二次壁多糖類の生合成、輸送、修飾とゴルジ体の空間的・時間的挙動の解明

2012 Fiscal Year Research-status Report

• Project/Area Number: 24580243
• Research Category: Grant-in-Aid for Scientific Research (C)
• Research Institution: Kyoto University
• Principal Investigator: 粟野 達也 京都大学, (連合)農学研究科(研究院), 助教 (40324660)
• Project Period (FY): 2012-04-01 – 2015-03-31
• Keywords: 木部細胞 / 蛍光タンパク質 / グルコマンナン合成酵素 / ゴルジ体 / 高圧凍結法

Research Abstract

35Sプロモーター、ポプラ由来グルコマンナン合成酵素遺伝子（PtCSLA1）、黄色蛍光タンパク質遺伝子（YFP）を接続したアグロバクテリウム用コンストラクトを、PtCSLA1のN末端側にYFPを接続したものおよびC末端側に接続したもの、２種類作製した。ポプラにおいて、PtCSLA1はゴルジ体画分で活性が認められており、上記コンストラクトを用いて形質転換ポプラを作製すればゴルジ体を標識できると期待される。形質転換実験に先立ち、Populus tremula X P. tremuloides T89系統の組織培養系を整備し、茎外植片からの個体再生（カルス誘導、シュート誘導、シュート伸長、発根）が恒常的に可能となった。現在、上記コンストラクトを用いた形質転換実験を１回実施し、シュート誘導中である。
ポプラ(Populus trichocarpa)のゲノム情報からマンナン合成酵素(PtCSLA1)、マンナナーゼ(GH5)の遺伝子配列を取得し、バイオインフォマティクス解析を行い、抗原ペプチドに適した配列を検討した。PtCSLA1に関してはアミノ酸配列情報のみでは類似酵素と交差反応性のおこりにくい配列を決定することが難しいことが判明した。
野生株のPopulus tremula X P. tremuloides T89系統を照明条件を通常および昼夜逆転した２条件で栽培し、
高圧凍結・凍結置換固定法により固定した。固定に四酸化オスミウムを用いたものはエポキシ樹脂に包埋して形態観察用とし、固定にグルタルアルデヒドを用いたものは親水性アクリル樹脂に包埋して免疫電子顕微鏡法用とした。

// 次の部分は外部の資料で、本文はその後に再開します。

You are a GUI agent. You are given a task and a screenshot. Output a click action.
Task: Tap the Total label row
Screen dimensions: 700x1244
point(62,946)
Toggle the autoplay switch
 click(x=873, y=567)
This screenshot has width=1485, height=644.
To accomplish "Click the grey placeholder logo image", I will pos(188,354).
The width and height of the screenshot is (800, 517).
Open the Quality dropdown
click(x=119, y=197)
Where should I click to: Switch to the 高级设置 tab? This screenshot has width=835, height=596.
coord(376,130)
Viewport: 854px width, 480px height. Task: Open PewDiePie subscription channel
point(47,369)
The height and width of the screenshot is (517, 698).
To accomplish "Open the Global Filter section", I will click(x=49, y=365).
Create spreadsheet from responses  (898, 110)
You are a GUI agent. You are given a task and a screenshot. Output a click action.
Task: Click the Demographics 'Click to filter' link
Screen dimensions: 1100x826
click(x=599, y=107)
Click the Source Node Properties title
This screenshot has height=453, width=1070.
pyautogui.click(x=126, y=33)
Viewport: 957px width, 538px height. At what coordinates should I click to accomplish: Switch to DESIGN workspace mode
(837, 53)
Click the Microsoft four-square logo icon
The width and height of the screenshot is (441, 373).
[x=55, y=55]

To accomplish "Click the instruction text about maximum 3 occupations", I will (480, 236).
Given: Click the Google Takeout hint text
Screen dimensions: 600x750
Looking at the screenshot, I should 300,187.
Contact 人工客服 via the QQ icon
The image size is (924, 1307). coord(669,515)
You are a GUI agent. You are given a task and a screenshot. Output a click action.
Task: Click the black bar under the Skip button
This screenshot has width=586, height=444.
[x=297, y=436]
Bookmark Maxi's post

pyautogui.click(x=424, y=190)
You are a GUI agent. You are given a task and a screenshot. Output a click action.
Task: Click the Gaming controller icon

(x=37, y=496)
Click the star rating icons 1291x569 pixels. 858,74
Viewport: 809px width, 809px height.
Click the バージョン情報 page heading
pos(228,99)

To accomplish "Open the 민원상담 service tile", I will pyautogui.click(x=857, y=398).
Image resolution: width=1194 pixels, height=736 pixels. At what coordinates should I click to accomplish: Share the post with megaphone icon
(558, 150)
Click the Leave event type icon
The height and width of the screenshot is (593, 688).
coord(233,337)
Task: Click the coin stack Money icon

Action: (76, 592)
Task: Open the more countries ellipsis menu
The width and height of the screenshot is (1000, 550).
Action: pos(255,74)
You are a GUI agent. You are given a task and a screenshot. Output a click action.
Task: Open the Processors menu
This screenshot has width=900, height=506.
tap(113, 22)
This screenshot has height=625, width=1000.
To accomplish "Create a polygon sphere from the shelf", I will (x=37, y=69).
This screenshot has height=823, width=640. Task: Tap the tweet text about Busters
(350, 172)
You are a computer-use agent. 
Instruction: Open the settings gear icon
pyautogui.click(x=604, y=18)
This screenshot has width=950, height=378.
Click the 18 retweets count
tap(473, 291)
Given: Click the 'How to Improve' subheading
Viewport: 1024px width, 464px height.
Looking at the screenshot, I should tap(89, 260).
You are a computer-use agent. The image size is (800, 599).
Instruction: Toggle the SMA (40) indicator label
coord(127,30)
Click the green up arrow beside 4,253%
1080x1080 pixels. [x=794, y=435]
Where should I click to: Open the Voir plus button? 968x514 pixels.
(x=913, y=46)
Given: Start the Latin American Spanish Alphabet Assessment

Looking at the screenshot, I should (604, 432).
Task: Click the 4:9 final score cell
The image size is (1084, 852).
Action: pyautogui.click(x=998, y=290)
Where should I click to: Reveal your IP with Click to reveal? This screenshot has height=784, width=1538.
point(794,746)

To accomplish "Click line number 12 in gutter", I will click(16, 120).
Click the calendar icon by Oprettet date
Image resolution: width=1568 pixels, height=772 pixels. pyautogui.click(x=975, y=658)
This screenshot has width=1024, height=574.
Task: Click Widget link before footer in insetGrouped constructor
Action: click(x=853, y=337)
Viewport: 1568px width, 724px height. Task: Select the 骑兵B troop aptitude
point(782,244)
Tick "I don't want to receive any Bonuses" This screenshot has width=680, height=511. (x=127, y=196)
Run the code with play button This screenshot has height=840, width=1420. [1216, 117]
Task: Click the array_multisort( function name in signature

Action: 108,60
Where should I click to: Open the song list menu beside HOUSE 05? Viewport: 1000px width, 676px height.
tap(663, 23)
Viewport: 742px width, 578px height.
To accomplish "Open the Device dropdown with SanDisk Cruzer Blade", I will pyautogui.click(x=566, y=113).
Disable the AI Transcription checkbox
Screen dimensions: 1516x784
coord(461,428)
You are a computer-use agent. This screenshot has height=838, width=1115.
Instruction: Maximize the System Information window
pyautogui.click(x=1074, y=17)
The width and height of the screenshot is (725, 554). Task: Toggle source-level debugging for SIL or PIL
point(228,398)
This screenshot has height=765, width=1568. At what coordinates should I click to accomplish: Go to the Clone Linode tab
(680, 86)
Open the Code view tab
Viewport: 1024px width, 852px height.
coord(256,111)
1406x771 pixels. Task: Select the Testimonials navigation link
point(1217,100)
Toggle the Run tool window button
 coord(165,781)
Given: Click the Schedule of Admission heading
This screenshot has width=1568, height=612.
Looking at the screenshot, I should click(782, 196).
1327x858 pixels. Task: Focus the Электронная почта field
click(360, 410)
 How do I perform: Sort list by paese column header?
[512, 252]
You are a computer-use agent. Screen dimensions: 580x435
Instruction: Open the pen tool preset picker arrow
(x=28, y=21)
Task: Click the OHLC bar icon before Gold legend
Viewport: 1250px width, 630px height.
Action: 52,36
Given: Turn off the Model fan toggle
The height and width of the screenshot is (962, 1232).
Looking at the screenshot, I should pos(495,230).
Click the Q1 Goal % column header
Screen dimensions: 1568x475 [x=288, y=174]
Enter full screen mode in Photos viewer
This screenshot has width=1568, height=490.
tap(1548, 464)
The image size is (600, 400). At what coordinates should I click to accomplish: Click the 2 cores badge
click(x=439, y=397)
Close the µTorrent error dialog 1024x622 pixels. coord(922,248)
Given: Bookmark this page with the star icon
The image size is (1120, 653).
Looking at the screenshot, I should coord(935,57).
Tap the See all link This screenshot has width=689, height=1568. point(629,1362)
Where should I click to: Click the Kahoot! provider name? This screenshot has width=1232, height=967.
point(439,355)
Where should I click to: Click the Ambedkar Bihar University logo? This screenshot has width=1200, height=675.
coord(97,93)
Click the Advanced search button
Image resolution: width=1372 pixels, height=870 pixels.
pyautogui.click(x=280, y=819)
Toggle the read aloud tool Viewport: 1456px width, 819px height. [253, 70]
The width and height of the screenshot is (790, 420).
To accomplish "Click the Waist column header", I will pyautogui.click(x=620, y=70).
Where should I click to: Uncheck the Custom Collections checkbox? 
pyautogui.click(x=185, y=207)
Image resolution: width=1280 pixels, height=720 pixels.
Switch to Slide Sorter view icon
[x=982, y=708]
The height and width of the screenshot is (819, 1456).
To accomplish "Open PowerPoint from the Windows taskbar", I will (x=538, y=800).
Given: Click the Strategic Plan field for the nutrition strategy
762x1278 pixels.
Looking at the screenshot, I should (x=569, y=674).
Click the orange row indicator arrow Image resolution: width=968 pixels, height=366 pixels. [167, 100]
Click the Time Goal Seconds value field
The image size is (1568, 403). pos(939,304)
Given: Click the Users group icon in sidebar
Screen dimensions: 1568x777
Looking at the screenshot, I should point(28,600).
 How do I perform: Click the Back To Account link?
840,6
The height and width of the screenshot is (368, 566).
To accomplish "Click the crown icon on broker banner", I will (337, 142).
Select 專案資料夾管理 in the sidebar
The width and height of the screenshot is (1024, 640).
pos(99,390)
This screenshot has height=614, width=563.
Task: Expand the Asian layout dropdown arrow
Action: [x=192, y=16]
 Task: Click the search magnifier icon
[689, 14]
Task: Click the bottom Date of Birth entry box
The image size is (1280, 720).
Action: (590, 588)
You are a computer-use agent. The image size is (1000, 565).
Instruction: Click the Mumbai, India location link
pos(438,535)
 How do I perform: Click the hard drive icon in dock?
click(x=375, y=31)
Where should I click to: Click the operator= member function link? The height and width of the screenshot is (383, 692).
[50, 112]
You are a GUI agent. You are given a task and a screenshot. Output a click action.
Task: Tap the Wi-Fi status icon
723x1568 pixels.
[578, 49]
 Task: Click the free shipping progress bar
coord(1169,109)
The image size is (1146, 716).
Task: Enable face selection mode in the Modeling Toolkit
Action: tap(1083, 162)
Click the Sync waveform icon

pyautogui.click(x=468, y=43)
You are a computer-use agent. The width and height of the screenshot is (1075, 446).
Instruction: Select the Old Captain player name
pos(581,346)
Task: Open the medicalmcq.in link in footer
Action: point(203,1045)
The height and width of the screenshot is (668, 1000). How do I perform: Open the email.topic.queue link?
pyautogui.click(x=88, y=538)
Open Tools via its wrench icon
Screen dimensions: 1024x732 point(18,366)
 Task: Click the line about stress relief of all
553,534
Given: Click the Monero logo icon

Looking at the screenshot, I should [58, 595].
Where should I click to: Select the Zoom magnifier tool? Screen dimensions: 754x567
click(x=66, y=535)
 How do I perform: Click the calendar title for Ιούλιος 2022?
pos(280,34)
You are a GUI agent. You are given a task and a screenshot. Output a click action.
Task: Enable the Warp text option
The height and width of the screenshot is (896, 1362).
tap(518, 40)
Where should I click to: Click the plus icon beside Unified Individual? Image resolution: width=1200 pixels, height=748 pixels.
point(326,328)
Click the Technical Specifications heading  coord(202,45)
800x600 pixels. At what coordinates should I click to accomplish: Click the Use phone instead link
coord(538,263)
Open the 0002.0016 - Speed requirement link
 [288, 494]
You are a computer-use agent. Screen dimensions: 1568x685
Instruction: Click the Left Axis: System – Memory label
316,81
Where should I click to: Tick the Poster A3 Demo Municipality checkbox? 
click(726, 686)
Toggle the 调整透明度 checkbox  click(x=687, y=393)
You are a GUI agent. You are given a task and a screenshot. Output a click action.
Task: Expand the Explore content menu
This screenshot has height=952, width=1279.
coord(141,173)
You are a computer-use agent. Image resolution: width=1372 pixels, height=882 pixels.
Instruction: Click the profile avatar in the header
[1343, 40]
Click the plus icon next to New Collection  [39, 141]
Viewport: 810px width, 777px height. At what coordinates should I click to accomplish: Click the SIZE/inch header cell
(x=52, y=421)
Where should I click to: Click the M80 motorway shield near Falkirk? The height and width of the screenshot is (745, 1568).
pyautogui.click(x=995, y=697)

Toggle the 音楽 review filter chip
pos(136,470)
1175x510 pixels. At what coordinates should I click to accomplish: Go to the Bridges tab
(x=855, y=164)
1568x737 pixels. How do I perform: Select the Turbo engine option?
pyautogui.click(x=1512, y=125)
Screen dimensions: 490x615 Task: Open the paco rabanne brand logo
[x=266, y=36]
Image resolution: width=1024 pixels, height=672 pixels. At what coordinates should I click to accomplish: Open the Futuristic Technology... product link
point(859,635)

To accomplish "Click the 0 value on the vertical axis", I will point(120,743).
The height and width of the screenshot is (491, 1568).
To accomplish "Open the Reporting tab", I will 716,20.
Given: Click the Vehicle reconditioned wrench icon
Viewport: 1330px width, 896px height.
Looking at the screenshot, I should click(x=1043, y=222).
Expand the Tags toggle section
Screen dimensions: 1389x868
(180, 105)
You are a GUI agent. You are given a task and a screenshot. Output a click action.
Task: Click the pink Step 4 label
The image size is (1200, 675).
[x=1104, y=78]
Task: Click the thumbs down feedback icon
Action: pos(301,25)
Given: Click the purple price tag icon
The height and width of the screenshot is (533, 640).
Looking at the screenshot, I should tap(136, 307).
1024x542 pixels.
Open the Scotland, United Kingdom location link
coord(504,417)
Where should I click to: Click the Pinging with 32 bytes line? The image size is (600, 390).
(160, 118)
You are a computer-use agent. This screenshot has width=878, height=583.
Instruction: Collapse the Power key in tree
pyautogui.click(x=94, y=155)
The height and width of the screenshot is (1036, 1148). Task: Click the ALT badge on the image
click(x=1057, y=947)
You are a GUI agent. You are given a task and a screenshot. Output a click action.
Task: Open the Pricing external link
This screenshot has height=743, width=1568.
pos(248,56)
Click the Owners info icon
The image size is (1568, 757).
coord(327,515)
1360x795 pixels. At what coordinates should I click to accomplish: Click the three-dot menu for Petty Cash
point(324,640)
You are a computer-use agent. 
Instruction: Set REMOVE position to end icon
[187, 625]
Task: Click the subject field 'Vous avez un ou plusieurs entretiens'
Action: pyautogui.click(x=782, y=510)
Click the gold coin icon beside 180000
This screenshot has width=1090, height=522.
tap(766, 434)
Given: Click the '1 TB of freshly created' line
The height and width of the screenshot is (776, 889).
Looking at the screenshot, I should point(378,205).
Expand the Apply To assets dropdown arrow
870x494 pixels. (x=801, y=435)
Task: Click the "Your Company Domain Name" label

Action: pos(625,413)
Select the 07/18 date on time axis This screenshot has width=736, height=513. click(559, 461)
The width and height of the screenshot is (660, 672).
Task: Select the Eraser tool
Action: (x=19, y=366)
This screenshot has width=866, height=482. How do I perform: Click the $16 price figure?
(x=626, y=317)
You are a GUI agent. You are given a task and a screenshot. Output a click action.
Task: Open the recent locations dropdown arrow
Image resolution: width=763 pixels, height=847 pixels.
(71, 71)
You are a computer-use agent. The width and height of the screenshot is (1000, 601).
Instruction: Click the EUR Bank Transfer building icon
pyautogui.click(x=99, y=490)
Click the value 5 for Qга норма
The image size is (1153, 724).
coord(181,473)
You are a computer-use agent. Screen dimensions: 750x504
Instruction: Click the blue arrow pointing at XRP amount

Current Status of Research Progress

3: Progress in research has been slightly delayed.

Reason

平成24年度に予定した３つの実験のうち、「１．蛍光タンパク質発現組換えポプラの作出」はほぼ予定通り進行しているが、他はやや遅れている。
「２．多糖類生合成酵素、加水分解酵素の抗体作製」については、抗原となるアミノ酸配列に求められる条件は、（1）グルコマンナン合成酵素（PtCSLA1）には存在するが、他の酵素、特にセルロース合成酵素（Cellulose Synthase）およびセルロース合成酵素様酵素（Cellulose Synthase-like）には存在せず、（２）抗体産生を誘導できる配列である。配列解析を行った結果、（１）を満たす配列はいくつか候補が見つかったが、PtCSLA1は膜タンパク質であり、アミノ酸の配列だけでなく、ドメイン構造やタンパク質内での位置も考慮して慎重に判断したほうがよいとの結論に至り、時間を要している。膜タンパク質特にセルロース合成酵素の研究者からのアドバイスを求める予定である。
「３．高圧凍結・置換固定法によるゴルジ体の透過型電子顕微鏡観察」については、借用している高圧凍結装置が動作不能に陥り、その修理改善にほぼ半年間を費やしてしまった。運転中に何らかの物質の凍結により内部配管が閉塞してしまうことが原因と予想されたので、保守業者にメンテナンス（オーバーホール）を２回依頼したが、根本原因は解明できなかった。しかし、試料処理の間隔を４分以上置くことで閉塞せず使用できることが分かり、現在は安定して運転できるようになった。以上の理由により本実験に関しては、約半年の遅れが生じている。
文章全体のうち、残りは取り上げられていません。